The Impact of Just One Gift

In 1992 the RWJ University Hospital Foundation received $145,000 from the Estate of Warren Richter, who bequeathed all of his assets to Robert Wood Johnson University Hospital to support the purchase of various patient mobility equipment and resources. Over the next decade as the remainder of his estate was settled, the total gift from Mr. Richter would exceed $1.3 million dollars. Throughout the years, the fund has been used to purchase wheelchairs and patient recliners for use in the hospital, as well as wheelchairs, walkers, and other mobility resources for patient use outside of the hospital. The file folder for the fund is rich with stories of impact, but one in particular stands out. In May 2000, the Foundation purchased a wheelchair for a young boy who suffered from spinal muscular dystrophy. His family was unable to afford a wheelchair when his condition deteriorated. At the time, the wheelchair cost $13,829.34. 

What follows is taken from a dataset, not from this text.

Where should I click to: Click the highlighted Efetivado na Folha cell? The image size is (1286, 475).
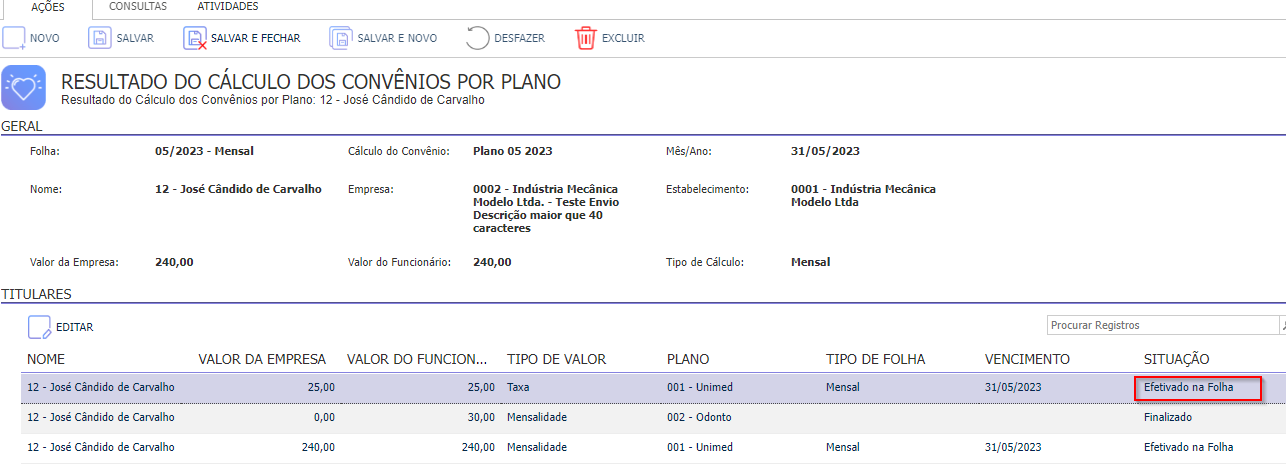(x=1198, y=387)
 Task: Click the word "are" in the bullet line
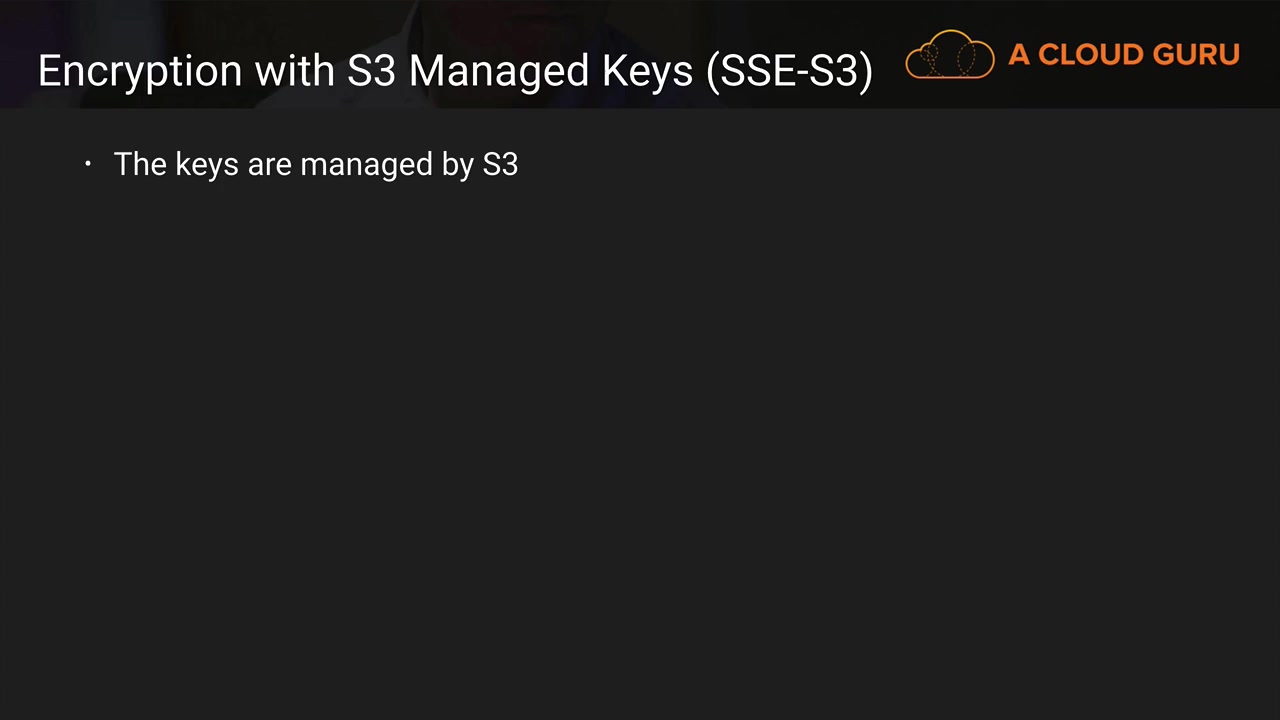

The young man would grow up to achieve many accomplishments – he was a natural scholar and committed to service. In 2006 he enrolled at Rutgers College, where he excelled in academics and joined organizations dedicated to working on behalf of homeless individuals and in defense of human rights. Professors said he was a brave and gentle, wonderful soul. He wanted to change the world. His mother had said that he was “…not to be pitied. He never had the attitude of ‘I can’t.’ It was always ‘I can, and I will make this happen for myself.’”

Sadly, the young man suffered a seizure in 2007 and passed away. The following year, his parents wrote a letter to the Foundation. In it they said that “[Our son’s] many accomplishments were in large part made possible by the mobility and accessibility offered by his chair. The Foundation will always be a wonderful memory in the life of our cherished son.” Along with the letter was a check for $13,829.34 – the exact cost of the wheelchair purchased with money from the Richter Fund eight years before. His parents had received some settlement monies and said that they wanted to repay the Foundation so that some other youngster who needed a wheelchair would benefit in the same way their son did. They were so grateful for the gift that had provided their son with opportunities to succeed, to attend college, and to make a difference, and they chose to honor his memory by helping others like him.

When we talk about the impact of a gift, it is rare that we see it return full circle like this. Mr. Richter and this family remind us that one gift really can make a difference.